GOAL OF THE EXERCISE » Reproduce the data word for word, keeping every line complete.

┄┄┄┄┄┄

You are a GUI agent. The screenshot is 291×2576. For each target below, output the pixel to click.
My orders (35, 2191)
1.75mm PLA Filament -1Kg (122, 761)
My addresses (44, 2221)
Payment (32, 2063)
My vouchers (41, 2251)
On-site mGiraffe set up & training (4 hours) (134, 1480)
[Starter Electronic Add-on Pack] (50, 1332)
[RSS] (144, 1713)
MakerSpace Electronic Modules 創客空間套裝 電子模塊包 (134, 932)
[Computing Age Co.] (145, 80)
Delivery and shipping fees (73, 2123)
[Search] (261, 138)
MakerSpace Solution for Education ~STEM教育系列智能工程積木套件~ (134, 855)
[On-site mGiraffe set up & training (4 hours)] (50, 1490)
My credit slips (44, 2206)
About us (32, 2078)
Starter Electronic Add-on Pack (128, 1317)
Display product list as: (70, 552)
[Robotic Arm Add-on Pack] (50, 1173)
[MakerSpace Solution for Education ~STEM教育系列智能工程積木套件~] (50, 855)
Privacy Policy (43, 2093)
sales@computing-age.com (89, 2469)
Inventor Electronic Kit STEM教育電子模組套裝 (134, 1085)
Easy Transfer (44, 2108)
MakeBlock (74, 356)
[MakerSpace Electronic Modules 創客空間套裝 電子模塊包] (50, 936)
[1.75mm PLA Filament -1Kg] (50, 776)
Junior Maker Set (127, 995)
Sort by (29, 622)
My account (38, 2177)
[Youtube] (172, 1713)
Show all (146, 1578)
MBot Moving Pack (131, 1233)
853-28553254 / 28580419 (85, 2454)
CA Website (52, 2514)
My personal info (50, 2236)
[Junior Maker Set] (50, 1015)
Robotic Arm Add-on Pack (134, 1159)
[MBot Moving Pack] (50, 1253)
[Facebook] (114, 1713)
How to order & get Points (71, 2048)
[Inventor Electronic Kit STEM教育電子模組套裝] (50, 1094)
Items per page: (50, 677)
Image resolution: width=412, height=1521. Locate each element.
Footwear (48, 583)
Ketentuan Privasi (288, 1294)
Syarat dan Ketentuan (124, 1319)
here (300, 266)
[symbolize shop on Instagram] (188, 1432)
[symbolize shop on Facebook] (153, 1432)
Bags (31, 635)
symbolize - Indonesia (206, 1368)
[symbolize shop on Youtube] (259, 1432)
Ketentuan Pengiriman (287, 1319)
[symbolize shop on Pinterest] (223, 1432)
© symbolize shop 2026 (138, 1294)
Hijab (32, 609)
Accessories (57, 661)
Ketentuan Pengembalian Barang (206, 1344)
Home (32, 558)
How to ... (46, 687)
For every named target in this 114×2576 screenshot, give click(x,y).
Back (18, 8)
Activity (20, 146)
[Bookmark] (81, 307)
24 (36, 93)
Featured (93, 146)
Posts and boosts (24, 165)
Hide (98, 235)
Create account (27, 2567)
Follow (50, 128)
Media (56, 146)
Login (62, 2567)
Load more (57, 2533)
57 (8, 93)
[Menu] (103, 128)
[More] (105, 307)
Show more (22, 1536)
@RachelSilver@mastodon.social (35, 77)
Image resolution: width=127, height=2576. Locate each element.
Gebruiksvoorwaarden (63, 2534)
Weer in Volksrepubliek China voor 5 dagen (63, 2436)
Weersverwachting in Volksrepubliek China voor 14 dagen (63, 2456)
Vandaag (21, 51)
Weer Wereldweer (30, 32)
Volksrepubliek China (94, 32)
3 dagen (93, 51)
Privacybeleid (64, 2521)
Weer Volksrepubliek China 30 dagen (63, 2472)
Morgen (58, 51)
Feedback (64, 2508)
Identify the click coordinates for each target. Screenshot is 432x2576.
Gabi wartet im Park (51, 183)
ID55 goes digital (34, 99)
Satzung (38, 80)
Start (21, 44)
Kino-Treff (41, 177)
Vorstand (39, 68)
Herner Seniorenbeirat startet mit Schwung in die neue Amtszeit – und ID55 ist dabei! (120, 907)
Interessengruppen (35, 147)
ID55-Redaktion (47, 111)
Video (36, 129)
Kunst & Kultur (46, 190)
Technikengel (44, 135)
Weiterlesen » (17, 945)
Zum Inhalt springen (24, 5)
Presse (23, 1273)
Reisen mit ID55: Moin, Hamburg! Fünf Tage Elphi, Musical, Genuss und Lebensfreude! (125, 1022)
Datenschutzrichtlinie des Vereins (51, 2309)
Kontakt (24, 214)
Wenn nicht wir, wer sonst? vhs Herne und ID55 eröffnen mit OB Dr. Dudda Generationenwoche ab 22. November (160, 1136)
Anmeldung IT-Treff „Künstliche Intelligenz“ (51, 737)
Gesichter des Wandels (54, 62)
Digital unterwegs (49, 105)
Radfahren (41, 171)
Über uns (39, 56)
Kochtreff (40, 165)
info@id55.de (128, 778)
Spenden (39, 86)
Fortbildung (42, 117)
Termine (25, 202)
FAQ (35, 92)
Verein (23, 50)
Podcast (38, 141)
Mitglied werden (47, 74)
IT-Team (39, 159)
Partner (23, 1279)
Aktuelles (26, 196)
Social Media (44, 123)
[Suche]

┄┄┄┄┄┄

REPLY TO THE TASK »
You are a GUI agent. The screenshot is 291×2576. For each target below, output the pixel to click.
My orders (35, 2191)
1.75mm PLA Filament -1Kg (122, 761)
My addresses (44, 2221)
Payment (32, 2063)
My vouchers (41, 2251)
On-site mGiraffe set up & training (4 hours) (134, 1480)
[Starter Electronic Add-on Pack] (50, 1332)
[RSS] (144, 1713)
MakerSpace Electronic Modules 創客空間套裝 電子模塊包 (134, 932)
[Computing Age Co.] (145, 80)
Delivery and shipping fees (73, 2123)
[Search] (261, 138)
MakerSpace Solution for Education ~STEM教育系列智能工程積木套件~ (134, 855)
[On-site mGiraffe set up & training (4 hours)] (50, 1490)
My credit slips (44, 2206)
About us (32, 2078)
Starter Electronic Add-on Pack (128, 1317)
Display product list as: (70, 552)
[Robotic Arm Add-on Pack] (50, 1173)
[MakerSpace Solution for Education ~STEM教育系列智能工程積木套件~] (50, 855)
Privacy Policy (43, 2093)
sales@computing-age.com (89, 2469)
Inventor Electronic Kit STEM教育電子模組套裝 (134, 1085)
Easy Transfer (44, 2108)
MakeBlock (74, 356)
[MakerSpace Electronic Modules 創客空間套裝 電子模塊包] (50, 936)
[1.75mm PLA Filament -1Kg] (50, 776)
Junior Maker Set (127, 995)
Sort by (29, 622)
My account (38, 2177)
[Youtube] (172, 1713)
Show all (146, 1578)
MBot Moving Pack (131, 1233)
853-28553254 / 28580419 (85, 2454)
CA Website (52, 2514)
My personal info (50, 2236)
[Junior Maker Set] (50, 1015)
Robotic Arm Add-on Pack (134, 1159)
[MBot Moving Pack] (50, 1253)
[Facebook] (114, 1713)
How to order & get Points (71, 2048)
[Inventor Electronic Kit STEM教育電子模組套裝] (50, 1094)
Items per page: (50, 677)
Image resolution: width=412, height=1521. Locate each element.
Footwear (48, 583)
Ketentuan Privasi (288, 1294)
Syarat dan Ketentuan (124, 1319)
here (300, 266)
[symbolize shop on Instagram] (188, 1432)
[symbolize shop on Facebook] (153, 1432)
Bags (31, 635)
symbolize - Indonesia (206, 1368)
[symbolize shop on Youtube] (259, 1432)
Ketentuan Pengiriman (287, 1319)
[symbolize shop on Pinterest] (223, 1432)
© symbolize shop 2026 (138, 1294)
Hijab (32, 609)
Accessories (57, 661)
Ketentuan Pengembalian Barang (206, 1344)
Home (32, 558)
How to ... (46, 687)
For every named target in this 114×2576 screenshot, give click(x,y).
Back (18, 8)
Activity (20, 146)
[Bookmark] (81, 307)
24 (36, 93)
Featured (93, 146)
Posts and boosts (24, 165)
Hide (98, 235)
Create account (27, 2567)
Follow (50, 128)
Media (56, 146)
Login (62, 2567)
Load more (57, 2533)
57 (8, 93)
[Menu] (103, 128)
[More] (105, 307)
Show more (22, 1536)
@RachelSilver@mastodon.social (35, 77)
Image resolution: width=127, height=2576. Locate each element.
Gebruiksvoorwaarden (63, 2534)
Weer in Volksrepubliek China voor 5 dagen (63, 2436)
Weersverwachting in Volksrepubliek China voor 14 dagen (63, 2456)
Vandaag (21, 51)
Weer Wereldweer (30, 32)
Volksrepubliek China (94, 32)
3 dagen (93, 51)
Privacybeleid (64, 2521)
Weer Volksrepubliek China 30 dagen (63, 2472)
Morgen (58, 51)
Feedback (64, 2508)
Identify the click coordinates for each target. Screenshot is 432x2576.
Gabi wartet im Park (51, 183)
ID55 goes digital (34, 99)
Satzung (38, 80)
Start (21, 44)
Kino-Treff (41, 177)
Vorstand (39, 68)
Herner Seniorenbeirat startet mit Schwung in die neue Amtszeit – und ID55 ist dabei! (120, 907)
Interessengruppen (35, 147)
ID55-Redaktion (47, 111)
Video (36, 129)
Kunst & Kultur (46, 190)
Technikengel (44, 135)
Weiterlesen » (17, 945)
Zum Inhalt springen (24, 5)
Presse (23, 1273)
Reisen mit ID55: Moin, Hamburg! Fünf Tage Elphi, Musical, Genuss und Lebensfreude! (125, 1022)
Datenschutzrichtlinie des Vereins (51, 2309)
Kontakt (24, 214)
Wenn nicht wir, wer sonst? vhs Herne und ID55 eröffnen mit OB Dr. Dudda Generationenwoche ab 22. November (160, 1136)
Anmeldung IT-Treff „Künstliche Intelligenz“ (51, 737)
Gesichter des Wandels (54, 62)
Digital unterwegs (49, 105)
Radfahren (41, 171)
Über uns (39, 56)
Kochtreff (40, 165)
info@id55.de (128, 778)
Spenden (39, 86)
Fortbildung (42, 117)
Termine (25, 202)
FAQ (35, 92)
Verein (23, 50)
Podcast (38, 141)
Mitglied werden (47, 74)
IT-Team (39, 159)
Partner (23, 1279)
Aktuelles (26, 196)
Social Media (44, 123)
[Suche]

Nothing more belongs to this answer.